As a person who values individual liberty, it is not lost on me that there are many contradictions when it comes to the idea that we should focus on preserving the freedoms of people and not allow ourselves to become absorbed into groups that force their viewpoints on others. In an ideal society, everyone would have the same value system and there would be no need for groups because we would all be one big group. Unfortunately, this just isn’t how the world works. Conflict is an inevitable part of the human condition and our differences invariably cause us to form into groups in an effort to protect our ideology.

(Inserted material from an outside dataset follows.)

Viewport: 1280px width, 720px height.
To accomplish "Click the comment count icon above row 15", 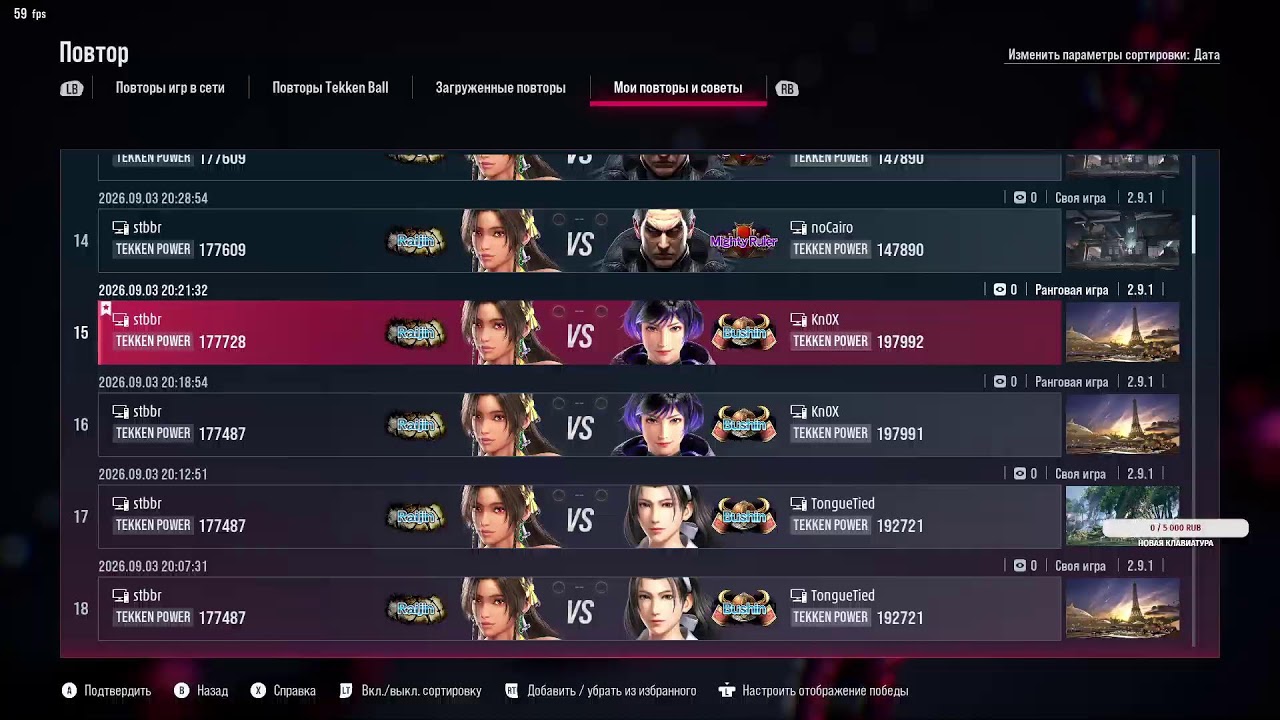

This is the paradox of freedom. There are forces in the world who wish to impose their rule on others, whether it be for selfish or ideological reasons, and if we are to maintain our way of life, we can’t do it on our own. When a powerful force comes knocking at your door, you need a means to defend against that force. How do you fight against ideologies that pull in huge communities when your principles define individual rights as the most important thing? It seems difficult to argue for individual liberty while immersing yourself in what typically becomes just another group. What makes you any different?

It is an unfortunate truth that no matter how strongly we believe in freedom, there will always be a price to pay for it. Part of that price might be struggle or sacrifice or privation or death. These are things that many advocates of freedom would willingly put up with to obtain or keep what they feel is the highest ideal. But one of the prices we pay that many don’t really pay attention to is accepting a certain level of the opposing viewpoint because it is a necessary small evil to combat a bigger one.

The idea of individual liberty is directly opposed to things like political parties. When we form into groups, we think we’re getting into them because we want to join up with people we think agree with our outlook on life. Where this becomes a problem is when the groups we think are on our side change into something we never expected, and then we feel stuck going along for the ride. The ideology is still close enough to what we originally wanted that we feel we can’t leave, but not close enough anymore to feel satisfied with where it is going.

This is the state America today. We have all formed up into these big groups for the same reasons we had in the Cold War. Our enemy is big, so we need to become bigger. They grow larger to gain an advantage, and we follow suit. What choice do we have? If we don’t play the game, the other side wins and gets to force us to adjust our lives to suit their vision of it. It becomes a vicious cycle that is nearly impossible to get out of.

It’s difficult to resolve this paradox of freedom. I think most people in the world place a significant value on personal choice, but it all ends up being drowned out by one form or another of “group think”. We stop thinking for ourselves and start toeing the party line, and end up giving up our freedom one small piece at a time because we’re afraid of what might happen if we don’t have the protection of the group. Like many things in life, there doesn’t seem to be a happy medium; you’re either moving one way or you’re moving another.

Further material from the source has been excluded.